Descrição de chapéu

Escola com evidências

Parlamentares não podem se dar ao luxo de gastar tempo com debates que não se amparam em estudos e comparações internacionais

Alunos de colégio estadual Maestro Fabiano Lozano na Vila Mariana, em São Pau
Alunos de colégio estadual Maestro Fabiano Lozano na Vila Mariana, em São Paulo - : Zanone Fraissat/Folhapress

Em boa hora, remeteu-se à gaveta o projeto de lei conhecido como Escola sem Partido, do qual se ocupava uma comissão especial da Câmara dos Deputados. Debatido desde 2014, o texto não obteve o apoio necessário para ser votado ainda neste ano. 

Baseada na percepção de que professores, nos diferentes níveis de ensino, despejam em seus alunos propaganda partidária e teses de esquerda, a proposta quer limitar as possibilidades de tratar de política em sala de aula.

No mesmo pacote restritivo se inclui a educação sexual, encarada como um assunto familiar que, portanto, deve ficar fora da escola.

De objetivos mais amplos que o projeto, o movimento Escola sem Partido convida os alunos a gravar exposições e denunciar docentes.

Tal agenda parte de uma preocupação justificável —não são poucos os pais que já observaram excessos ideológicos nos conteúdos apresentados aos filhos. Entretanto não se conhece a dimensão do problema e, pior, o enfrentamento proposto tende a gerar o efeito muito mais nocivo da censura.

Ainda que momentânea, a paralisação do debate na Câmara representa uma perda simbólica para o próximo governo. O projeto, como se sabe, tem o apoio do presidente eleito, Jair Bolsonaro (PSL).

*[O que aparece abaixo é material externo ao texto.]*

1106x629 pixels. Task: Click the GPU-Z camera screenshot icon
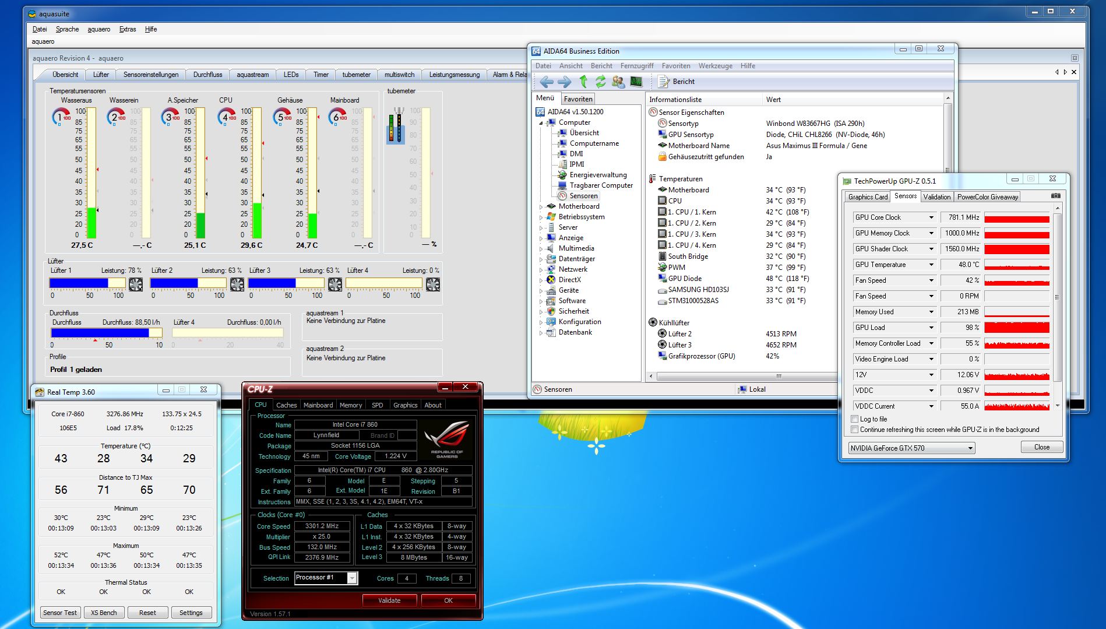click(x=1055, y=196)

Em um breve trecho sobre educação no seu plano de campanha, o então candidato criticava a doutrinação nas escolas e se opunha à “sexualização precoce”.

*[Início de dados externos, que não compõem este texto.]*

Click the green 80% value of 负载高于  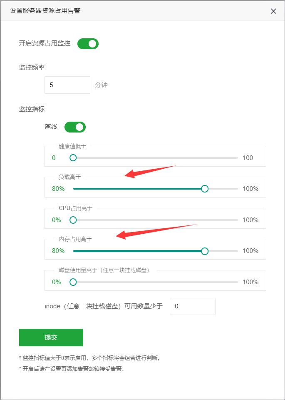(58, 189)
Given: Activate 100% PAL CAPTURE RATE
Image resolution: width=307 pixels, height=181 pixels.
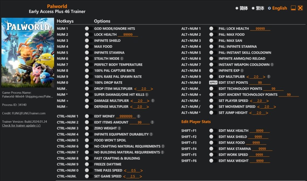Looking at the screenshot, I should (x=87, y=71).

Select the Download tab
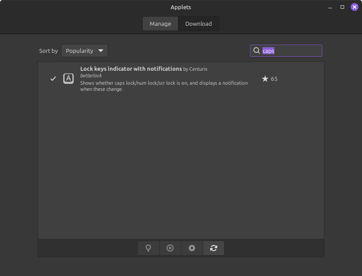(198, 24)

Não há, na literatura científica, base para a proibição de debates específicos em sala de aula. Na contramão, encontram-se fartas evidências de que educação sexual no ambiente escolar ajuda a prevenir episódios de abuso, a transmissão de doenças e a gravidez precoce.

Esta última constitui uma das principais causas de evasão escolar entre meninas no Brasil —1 em cada 5 nascidos no país é filho de adolescente. Não por acaso, a Organização Mundial de Saúde recomenda educação sexual nas escolas a partir dos 12 anos.

O ensino brasileiro se ressente de deficiências mais documentadas e urgentes. Só 8% dos estabelecimentos públicos contam com algum tipo de laboratório de ciências; 31% delas têm bibliotecas; 49% têm internet de banda larga. As sem banheiro representam 18% do total.

Os próprios cacoetes esquerdistas compõem apenas uma parcela da má formação dos professores, que demanda providências de longo prazo. Enquanto isso, parlamentares e gestores não podem se dar ao luxo de gastar tempo com debates que não se amparam em estudos e comparações internacionais.